Author: gabarbe

Today, our research culminated into a 2-dimensional memory of progress and growth. We presented our semester of work to our lab’s instructors and other faculty members on campus.

DNA barcoding is a precise process. Luckily, our mentors and peers are here to help each other all along the way.

Today, we are grateful for sharpies and label-makers. We are gathering quite the collection of tubes, and they are all so very important! We keep track of all our data with written labels both on the tubes and in our lab notebooks.

Today, we used a practice sample of Daphnia magna as we began a group wide process of running a DNA mixture through a centrifuge with various buffers and 100% ethanol in order to isolate and elute (dissolve) our pure DNA. This photo shows how much liquid run-off we got from our first centrifuge run! This means that after one round of centrifuging at 6,000 revolutions per minute for one minute, there was a lot of non-DNA liquid that ran through a piece of chromatography paper in a spin column. Next time, we will do this same process on our own, and with our actual field samples of Daphnia!

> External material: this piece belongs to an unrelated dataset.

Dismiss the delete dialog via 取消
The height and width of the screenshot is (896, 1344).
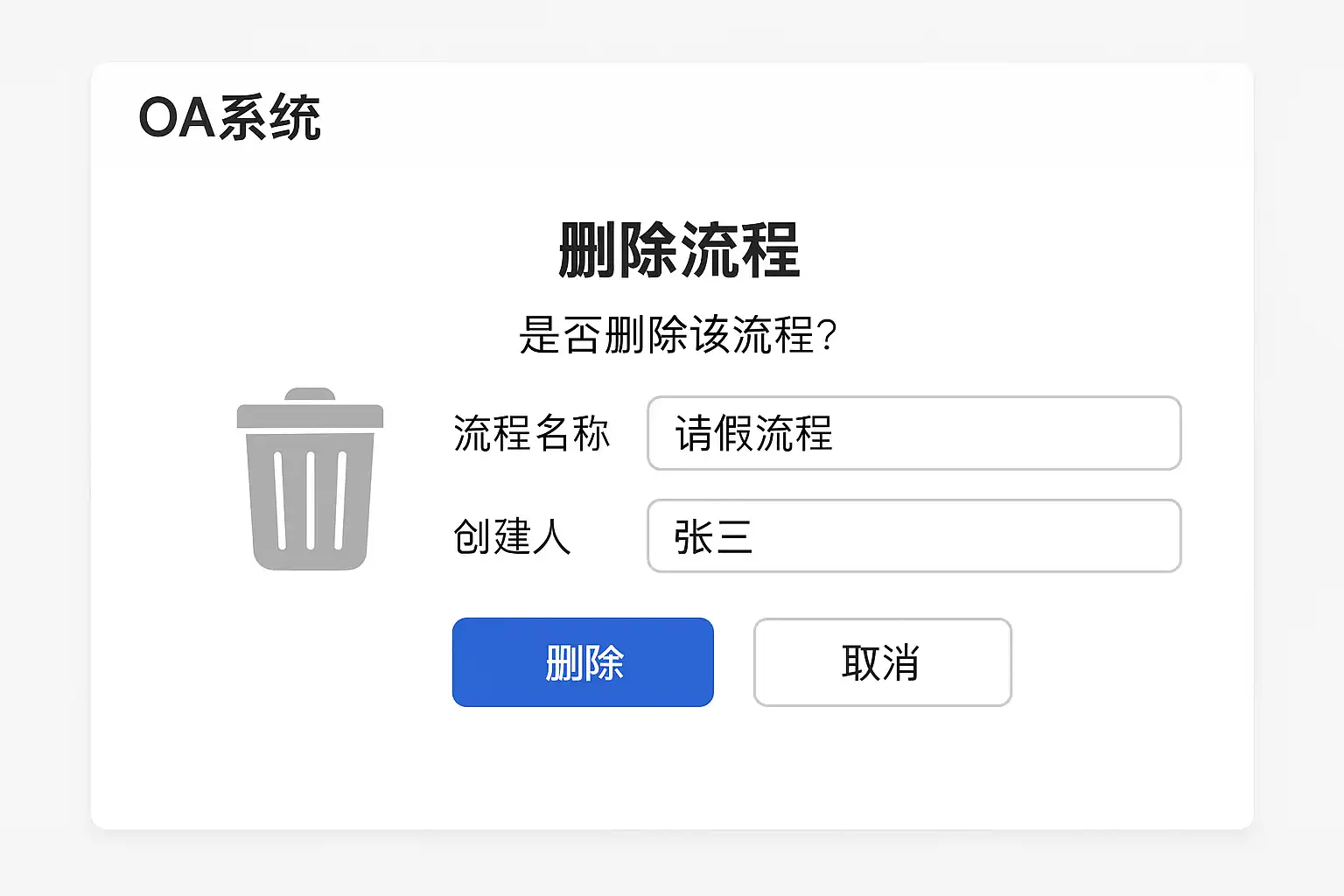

In this photo, I, Gabby Barber, am working with my lab partner, Lily Harrel, to run gel electrophoresis from PCR products we have combined in class. This image shows me excitedly holding our tray with various test tubes that we will need to run the gel as I sport a pink lab coat with lavender gloves. Science is both fun and fashionable, and I love every second of it. Thanks, Drs. Ren and French for such a great opportunity!